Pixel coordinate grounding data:

----

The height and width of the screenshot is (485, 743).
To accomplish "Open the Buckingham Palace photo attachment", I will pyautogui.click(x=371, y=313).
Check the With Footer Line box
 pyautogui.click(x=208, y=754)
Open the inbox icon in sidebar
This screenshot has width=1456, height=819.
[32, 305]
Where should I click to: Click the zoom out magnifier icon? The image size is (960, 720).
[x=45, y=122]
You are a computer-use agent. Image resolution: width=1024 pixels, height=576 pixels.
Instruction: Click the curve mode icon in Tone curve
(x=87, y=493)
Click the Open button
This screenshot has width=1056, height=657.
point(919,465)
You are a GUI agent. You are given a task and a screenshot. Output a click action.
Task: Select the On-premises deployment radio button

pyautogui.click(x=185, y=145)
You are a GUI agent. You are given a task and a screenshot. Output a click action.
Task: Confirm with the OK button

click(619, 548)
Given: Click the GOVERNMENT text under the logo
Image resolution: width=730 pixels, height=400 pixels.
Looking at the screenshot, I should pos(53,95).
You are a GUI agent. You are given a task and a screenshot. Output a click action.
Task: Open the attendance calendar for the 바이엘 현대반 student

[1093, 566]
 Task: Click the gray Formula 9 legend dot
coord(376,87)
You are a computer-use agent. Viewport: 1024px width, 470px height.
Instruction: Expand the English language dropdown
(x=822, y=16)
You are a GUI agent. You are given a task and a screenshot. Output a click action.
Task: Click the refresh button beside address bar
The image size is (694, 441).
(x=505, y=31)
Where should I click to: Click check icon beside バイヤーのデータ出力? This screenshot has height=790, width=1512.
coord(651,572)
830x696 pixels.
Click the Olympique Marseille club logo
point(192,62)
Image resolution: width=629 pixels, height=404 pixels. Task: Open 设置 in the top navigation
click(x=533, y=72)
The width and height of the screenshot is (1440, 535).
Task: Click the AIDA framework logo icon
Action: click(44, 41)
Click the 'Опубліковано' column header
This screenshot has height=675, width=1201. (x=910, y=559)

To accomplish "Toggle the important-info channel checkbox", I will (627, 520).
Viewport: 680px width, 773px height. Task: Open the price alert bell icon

----

§ Work instruction:
Repeat the data word for word. Leave nothing out.

§ Result of this exercise:
The height and width of the screenshot is (485, 743).
To accomplish "Open the Buckingham Palace photo attachment", I will pyautogui.click(x=371, y=313).
Check the With Footer Line box
 pyautogui.click(x=208, y=754)
Open the inbox icon in sidebar
This screenshot has width=1456, height=819.
[32, 305]
Where should I click to: Click the zoom out magnifier icon? The image size is (960, 720).
[x=45, y=122]
You are a computer-use agent. Image resolution: width=1024 pixels, height=576 pixels.
Instruction: Click the curve mode icon in Tone curve
(x=87, y=493)
Click the Open button
This screenshot has width=1056, height=657.
point(919,465)
You are a GUI agent. You are given a task and a screenshot. Output a click action.
Task: Select the On-premises deployment radio button

pyautogui.click(x=185, y=145)
You are a GUI agent. You are given a task and a screenshot. Output a click action.
Task: Confirm with the OK button

click(619, 548)
Given: Click the GOVERNMENT text under the logo
Image resolution: width=730 pixels, height=400 pixels.
Looking at the screenshot, I should pos(53,95).
You are a GUI agent. You are given a task and a screenshot. Output a click action.
Task: Open the attendance calendar for the 바이엘 현대반 student

[1093, 566]
 Task: Click the gray Formula 9 legend dot
coord(376,87)
You are a computer-use agent. Viewport: 1024px width, 470px height.
Instruction: Expand the English language dropdown
(x=822, y=16)
You are a GUI agent. You are given a task and a screenshot. Output a click action.
Task: Click the refresh button beside address bar
The image size is (694, 441).
(x=505, y=31)
Where should I click to: Click check icon beside バイヤーのデータ出力? This screenshot has height=790, width=1512.
coord(651,572)
830x696 pixels.
Click the Olympique Marseille club logo
point(192,62)
Image resolution: width=629 pixels, height=404 pixels. Task: Open 设置 in the top navigation
click(x=533, y=72)
The width and height of the screenshot is (1440, 535).
Task: Click the AIDA framework logo icon
Action: click(44, 41)
Click the 'Опубліковано' column header
This screenshot has height=675, width=1201. (x=910, y=559)

To accomplish "Toggle the important-info channel checkbox", I will (627, 520).
Viewport: 680px width, 773px height. Task: Open the price alert bell icon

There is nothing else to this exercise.